• **DIRECTIONS FOR THIS TASK**
From the items below, extract every line that contains the string "what", matching case exactly.

• **Data listing**
#####

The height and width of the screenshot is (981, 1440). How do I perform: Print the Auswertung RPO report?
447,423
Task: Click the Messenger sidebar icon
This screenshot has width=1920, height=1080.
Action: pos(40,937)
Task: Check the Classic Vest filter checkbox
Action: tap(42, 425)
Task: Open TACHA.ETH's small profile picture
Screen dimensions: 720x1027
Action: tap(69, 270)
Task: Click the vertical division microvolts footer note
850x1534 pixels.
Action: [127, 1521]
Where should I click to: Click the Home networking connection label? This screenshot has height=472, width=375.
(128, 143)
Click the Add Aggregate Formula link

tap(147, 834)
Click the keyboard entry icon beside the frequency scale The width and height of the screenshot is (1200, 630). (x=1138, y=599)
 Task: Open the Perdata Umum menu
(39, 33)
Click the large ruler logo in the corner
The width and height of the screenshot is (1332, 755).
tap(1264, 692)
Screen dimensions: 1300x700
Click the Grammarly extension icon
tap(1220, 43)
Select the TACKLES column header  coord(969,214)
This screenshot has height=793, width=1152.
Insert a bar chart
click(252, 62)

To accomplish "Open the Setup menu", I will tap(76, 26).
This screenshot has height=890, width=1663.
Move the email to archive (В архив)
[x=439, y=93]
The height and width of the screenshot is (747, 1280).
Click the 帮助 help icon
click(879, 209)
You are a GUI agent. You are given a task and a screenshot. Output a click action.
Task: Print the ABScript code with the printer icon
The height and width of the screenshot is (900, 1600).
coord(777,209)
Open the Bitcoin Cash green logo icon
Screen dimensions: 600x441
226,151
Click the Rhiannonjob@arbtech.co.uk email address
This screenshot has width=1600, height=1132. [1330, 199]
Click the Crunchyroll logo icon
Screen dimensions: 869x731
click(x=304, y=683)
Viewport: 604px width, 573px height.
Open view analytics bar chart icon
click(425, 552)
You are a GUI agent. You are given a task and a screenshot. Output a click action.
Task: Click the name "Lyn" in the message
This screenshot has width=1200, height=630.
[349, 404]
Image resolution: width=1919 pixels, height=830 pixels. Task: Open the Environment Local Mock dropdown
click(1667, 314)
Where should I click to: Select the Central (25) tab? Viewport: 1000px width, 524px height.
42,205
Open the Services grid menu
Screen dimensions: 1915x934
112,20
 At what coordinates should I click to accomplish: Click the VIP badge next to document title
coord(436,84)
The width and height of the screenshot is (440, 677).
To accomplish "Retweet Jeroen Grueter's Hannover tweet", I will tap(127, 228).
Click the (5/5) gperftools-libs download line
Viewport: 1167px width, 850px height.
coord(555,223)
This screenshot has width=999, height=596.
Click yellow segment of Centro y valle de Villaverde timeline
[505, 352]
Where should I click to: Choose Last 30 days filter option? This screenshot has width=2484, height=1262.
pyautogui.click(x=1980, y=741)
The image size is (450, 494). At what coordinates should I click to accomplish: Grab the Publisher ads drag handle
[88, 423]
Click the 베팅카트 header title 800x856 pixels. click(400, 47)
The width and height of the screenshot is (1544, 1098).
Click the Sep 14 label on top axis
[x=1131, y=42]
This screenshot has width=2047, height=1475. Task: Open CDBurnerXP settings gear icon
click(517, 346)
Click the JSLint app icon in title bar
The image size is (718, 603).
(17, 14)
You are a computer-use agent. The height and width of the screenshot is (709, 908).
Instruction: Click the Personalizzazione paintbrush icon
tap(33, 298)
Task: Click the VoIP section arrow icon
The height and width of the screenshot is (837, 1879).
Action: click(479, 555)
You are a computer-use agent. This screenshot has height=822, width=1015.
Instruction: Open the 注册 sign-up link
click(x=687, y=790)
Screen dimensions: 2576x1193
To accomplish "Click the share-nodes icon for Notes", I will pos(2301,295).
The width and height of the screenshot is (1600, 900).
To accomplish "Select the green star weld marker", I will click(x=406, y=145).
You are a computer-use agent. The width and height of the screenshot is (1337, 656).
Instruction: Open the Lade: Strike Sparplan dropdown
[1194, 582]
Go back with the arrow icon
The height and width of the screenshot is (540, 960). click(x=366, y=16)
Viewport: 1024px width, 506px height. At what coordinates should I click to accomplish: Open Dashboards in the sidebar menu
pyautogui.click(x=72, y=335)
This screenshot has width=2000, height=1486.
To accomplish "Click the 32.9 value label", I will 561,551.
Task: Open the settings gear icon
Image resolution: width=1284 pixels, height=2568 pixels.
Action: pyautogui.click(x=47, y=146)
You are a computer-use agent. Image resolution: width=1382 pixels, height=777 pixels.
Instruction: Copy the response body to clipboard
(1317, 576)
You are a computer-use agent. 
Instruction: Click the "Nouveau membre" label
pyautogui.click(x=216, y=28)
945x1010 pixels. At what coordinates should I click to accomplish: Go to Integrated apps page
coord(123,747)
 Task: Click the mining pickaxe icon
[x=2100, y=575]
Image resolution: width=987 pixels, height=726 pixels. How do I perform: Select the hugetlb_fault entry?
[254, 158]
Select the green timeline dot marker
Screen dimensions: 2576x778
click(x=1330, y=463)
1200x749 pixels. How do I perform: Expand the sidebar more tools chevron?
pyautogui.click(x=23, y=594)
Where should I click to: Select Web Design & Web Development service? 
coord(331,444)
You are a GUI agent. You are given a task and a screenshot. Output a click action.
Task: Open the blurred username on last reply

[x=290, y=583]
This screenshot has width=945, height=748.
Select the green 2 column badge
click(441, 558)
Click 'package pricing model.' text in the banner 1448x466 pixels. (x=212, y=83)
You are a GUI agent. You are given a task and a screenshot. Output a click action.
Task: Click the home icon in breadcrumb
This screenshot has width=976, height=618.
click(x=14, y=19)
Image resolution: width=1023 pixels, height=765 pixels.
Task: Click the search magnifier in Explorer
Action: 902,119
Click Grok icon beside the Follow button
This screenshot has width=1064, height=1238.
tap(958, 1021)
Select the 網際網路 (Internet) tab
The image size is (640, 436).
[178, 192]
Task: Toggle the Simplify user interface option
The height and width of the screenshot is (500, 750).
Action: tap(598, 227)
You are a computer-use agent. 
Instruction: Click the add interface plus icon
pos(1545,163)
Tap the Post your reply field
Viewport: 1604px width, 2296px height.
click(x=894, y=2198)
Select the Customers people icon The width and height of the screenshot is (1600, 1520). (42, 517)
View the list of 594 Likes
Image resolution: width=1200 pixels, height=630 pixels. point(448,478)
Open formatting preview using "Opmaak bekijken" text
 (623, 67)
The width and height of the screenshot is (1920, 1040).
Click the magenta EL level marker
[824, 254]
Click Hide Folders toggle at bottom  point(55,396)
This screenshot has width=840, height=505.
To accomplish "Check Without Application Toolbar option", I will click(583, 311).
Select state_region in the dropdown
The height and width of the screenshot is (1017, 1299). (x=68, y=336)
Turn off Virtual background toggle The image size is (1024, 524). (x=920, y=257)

#####

• **ANSWER TO THIS TASK**
 At what coordinates should I click to accomplish: Click the VIP badge next to document title
The image size is (450, 494). At what coordinates should I click to accomplish: Grab the Publisher ads drag handle
Viewport: 1024px width, 506px height. At what coordinates should I click to accomplish: Open Dashboards in the sidebar menu
945x1010 pixels. At what coordinates should I click to accomplish: Go to Integrated apps page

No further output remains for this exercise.